Source extract
━━━━━━━━━━

Make a mask in less than ten minutes
This is one of the most effective masks you can construct at home. It is easy to make, washable, and can be used by anyone, including medical professionals. Many health providers are being asked to re-use N95 masks, so the cloth mask provides a washable cover that can be re-used and worn over the protective N95 mask. This construction has been recommended by surgeons and health care systems such as Deaconess Hospital in Evansville, IN.
The mask is so quick and easy to make that Dr. Bertice Berry and her family in Richmond Hill have made over 1,000 masks using this process. You can see WTOC’s exclusive story about them here.
As the CDC continues to study the spread of Coronavirus, it is now saying that cloth masks can be effective basic protection for people when they leave their homes. Recent studies show that a person can transmit the virus to others even before showing symptoms. Wearing a mask may protect others if you are a carrier, as much as it may also protect you from them. Proper social distancing of more than six feet is still necessary, as is proper mask hygiene etiquette.
Mask hygiene etiquette Wash your hands before touching your clean mask. Do not touch your mask or face again until you remove it. Wash your hands prior to removal, and when you take it off, do so by the ear straps and not the cloth covering. Discard or re-wash the mask before wearing again. Do not put it in your purse or pocket for later wear.

━━━━━━━━━━

Information shown
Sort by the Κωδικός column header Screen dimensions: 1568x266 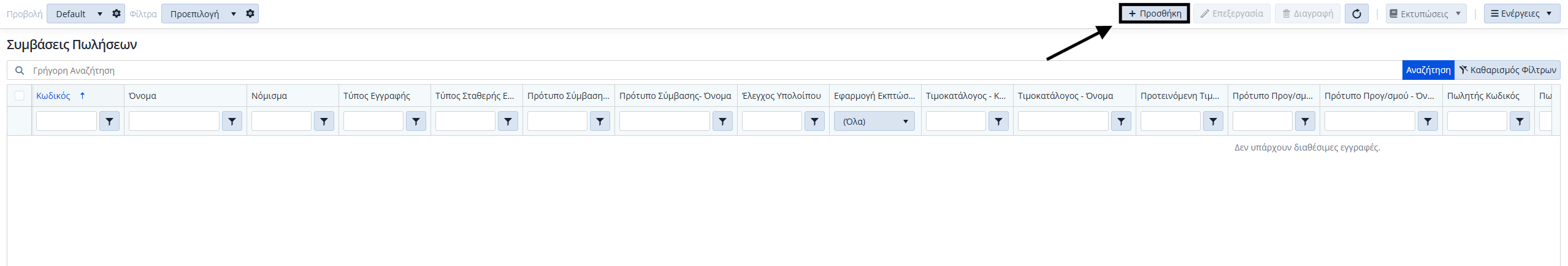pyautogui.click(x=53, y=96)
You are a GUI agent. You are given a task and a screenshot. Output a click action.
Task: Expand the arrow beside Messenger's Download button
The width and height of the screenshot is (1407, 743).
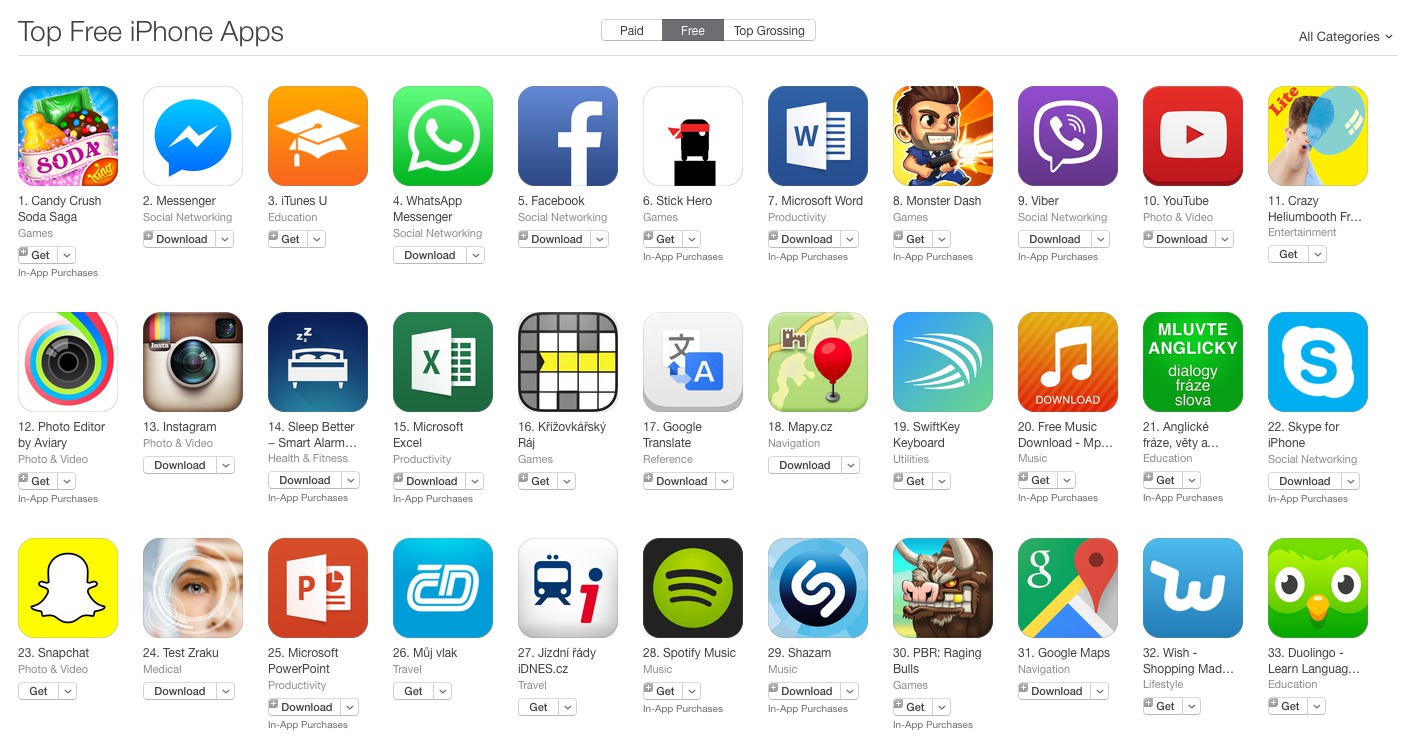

━━━━━━━━━━

What you are asked to do
From the cloth mask article above, copy everything from "The mask is" down to "about them here." word for word.

Written answer
The mask is so quick and easy to make that Dr. Bertice Berry and her family in Richmond Hill have made over 1,000 masks using this process. You can see WTOC’s exclusive story about them here.